*WHAT THE EXERCISE ASKS*
In the records below, find the line with "校內實習 (265, 349)" and the line with "Theme by Web Plant Media (254, 8)"; return exactly those lines and every line between them.

(Pixel coordinate grounding data)
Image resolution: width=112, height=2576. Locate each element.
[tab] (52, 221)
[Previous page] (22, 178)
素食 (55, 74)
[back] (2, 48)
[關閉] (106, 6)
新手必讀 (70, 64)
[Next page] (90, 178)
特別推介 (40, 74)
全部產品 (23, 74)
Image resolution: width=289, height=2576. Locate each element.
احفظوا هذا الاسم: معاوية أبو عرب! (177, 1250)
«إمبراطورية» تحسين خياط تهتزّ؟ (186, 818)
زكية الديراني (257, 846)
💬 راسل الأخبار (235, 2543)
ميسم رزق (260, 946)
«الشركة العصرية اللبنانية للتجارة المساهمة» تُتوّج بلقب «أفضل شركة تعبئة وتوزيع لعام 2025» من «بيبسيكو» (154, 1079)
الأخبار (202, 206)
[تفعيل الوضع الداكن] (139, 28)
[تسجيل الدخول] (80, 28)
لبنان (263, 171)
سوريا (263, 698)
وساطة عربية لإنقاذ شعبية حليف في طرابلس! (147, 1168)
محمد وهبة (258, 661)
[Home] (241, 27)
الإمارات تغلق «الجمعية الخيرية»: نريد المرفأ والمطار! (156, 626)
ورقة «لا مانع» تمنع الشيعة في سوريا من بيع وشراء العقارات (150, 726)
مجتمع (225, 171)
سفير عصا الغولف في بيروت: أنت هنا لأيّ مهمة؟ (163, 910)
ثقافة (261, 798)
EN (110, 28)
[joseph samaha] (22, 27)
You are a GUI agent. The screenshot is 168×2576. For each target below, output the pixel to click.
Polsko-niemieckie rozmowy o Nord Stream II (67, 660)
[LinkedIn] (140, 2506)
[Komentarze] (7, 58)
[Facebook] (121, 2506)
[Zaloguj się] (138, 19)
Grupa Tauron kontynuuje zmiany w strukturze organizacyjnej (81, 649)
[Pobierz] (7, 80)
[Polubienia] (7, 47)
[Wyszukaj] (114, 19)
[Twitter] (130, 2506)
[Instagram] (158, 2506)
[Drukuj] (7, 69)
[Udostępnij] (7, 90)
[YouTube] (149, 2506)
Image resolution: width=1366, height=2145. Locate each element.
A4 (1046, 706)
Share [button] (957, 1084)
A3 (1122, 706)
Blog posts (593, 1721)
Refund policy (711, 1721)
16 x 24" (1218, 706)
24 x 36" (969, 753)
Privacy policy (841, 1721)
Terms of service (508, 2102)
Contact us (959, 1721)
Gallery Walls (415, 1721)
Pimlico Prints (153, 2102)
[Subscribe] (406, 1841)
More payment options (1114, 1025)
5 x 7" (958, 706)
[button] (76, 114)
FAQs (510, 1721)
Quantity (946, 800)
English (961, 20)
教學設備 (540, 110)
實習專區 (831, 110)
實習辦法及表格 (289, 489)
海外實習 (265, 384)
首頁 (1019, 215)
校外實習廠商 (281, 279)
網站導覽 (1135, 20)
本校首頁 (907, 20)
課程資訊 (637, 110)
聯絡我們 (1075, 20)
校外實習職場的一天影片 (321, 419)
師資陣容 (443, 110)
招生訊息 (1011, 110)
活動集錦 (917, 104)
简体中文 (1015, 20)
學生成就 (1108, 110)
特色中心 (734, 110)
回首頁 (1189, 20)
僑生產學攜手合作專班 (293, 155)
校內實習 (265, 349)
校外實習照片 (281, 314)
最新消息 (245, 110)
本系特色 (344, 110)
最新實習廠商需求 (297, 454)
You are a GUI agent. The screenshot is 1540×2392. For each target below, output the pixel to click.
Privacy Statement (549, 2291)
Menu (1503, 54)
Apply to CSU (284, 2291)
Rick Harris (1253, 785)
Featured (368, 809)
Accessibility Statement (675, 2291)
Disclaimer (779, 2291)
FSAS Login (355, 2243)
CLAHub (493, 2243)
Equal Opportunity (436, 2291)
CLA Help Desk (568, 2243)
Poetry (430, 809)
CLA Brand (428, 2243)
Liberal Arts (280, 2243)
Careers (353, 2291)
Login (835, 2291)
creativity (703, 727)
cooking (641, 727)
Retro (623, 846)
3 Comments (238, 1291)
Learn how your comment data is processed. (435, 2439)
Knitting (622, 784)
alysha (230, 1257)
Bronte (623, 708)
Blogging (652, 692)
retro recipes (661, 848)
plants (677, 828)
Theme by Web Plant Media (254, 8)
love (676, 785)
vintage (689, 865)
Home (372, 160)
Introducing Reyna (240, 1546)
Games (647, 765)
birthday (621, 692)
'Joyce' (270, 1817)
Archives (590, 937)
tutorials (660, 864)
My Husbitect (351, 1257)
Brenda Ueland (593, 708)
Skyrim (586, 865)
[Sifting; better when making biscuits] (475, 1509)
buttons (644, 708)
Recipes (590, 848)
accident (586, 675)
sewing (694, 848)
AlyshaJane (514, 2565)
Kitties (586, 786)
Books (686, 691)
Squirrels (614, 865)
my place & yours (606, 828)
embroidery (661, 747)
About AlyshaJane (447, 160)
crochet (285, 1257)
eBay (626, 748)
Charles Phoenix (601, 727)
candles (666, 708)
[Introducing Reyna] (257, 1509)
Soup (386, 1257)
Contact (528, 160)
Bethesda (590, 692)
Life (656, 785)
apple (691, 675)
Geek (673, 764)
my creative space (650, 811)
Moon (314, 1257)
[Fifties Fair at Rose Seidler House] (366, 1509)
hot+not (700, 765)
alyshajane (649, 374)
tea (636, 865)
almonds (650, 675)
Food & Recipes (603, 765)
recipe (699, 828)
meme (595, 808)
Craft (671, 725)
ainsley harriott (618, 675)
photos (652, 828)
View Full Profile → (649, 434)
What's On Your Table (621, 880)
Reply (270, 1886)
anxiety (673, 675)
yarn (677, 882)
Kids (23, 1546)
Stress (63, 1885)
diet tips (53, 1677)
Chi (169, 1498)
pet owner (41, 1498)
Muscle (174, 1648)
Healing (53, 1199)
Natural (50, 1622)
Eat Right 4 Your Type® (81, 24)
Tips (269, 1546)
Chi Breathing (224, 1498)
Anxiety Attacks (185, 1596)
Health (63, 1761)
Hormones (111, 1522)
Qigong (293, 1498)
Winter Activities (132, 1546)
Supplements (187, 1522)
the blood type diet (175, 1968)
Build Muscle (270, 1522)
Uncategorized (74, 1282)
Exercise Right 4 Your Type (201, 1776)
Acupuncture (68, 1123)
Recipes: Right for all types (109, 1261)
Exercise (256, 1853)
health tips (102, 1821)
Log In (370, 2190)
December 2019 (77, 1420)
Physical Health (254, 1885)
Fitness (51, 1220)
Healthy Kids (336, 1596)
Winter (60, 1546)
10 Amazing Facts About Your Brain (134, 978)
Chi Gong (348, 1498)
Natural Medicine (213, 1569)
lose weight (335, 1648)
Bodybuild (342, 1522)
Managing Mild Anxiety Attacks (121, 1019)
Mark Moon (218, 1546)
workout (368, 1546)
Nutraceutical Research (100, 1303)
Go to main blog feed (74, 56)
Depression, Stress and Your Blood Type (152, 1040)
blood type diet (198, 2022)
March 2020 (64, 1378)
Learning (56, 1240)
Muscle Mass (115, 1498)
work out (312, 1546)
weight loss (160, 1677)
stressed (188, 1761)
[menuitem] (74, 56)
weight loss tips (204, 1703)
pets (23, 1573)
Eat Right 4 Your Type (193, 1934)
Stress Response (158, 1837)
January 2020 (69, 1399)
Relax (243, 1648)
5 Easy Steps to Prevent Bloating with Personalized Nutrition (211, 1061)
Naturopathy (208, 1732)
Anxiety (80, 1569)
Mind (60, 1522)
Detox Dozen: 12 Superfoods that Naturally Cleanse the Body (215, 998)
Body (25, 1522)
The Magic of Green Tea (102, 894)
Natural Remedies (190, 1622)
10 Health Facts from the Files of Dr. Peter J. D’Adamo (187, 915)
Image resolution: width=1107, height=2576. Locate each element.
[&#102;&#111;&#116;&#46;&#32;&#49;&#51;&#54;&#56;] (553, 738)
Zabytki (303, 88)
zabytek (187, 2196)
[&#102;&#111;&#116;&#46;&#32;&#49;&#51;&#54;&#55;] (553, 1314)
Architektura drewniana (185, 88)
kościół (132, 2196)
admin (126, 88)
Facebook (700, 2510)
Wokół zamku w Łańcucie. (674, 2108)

*YOUR SOLUTION*
校內實習 (265, 349)
校外實習照片 (281, 314)
最新消息 (245, 110)
本系特色 (344, 110)
最新實習廠商需求 (297, 454)
You are a GUI agent. The screenshot is 1540×2392. For each target below, output the pixel to click.
Privacy Statement (549, 2291)
Menu (1503, 54)
Apply to CSU (284, 2291)
Rick Harris (1253, 785)
Featured (368, 809)
Accessibility Statement (675, 2291)
Disclaimer (779, 2291)
FSAS Login (355, 2243)
CLAHub (493, 2243)
Equal Opportunity (436, 2291)
CLA Help Desk (568, 2243)
Poetry (430, 809)
CLA Brand (428, 2243)
Liberal Arts (280, 2243)
Careers (353, 2291)
Login (835, 2291)
creativity (703, 727)
cooking (641, 727)
Retro (623, 846)
3 Comments (238, 1291)
Learn how your comment data is processed. (435, 2439)
Knitting (622, 784)
alysha (230, 1257)
Bronte (623, 708)
Blogging (652, 692)
retro recipes (661, 848)
plants (677, 828)
Theme by Web Plant Media (254, 8)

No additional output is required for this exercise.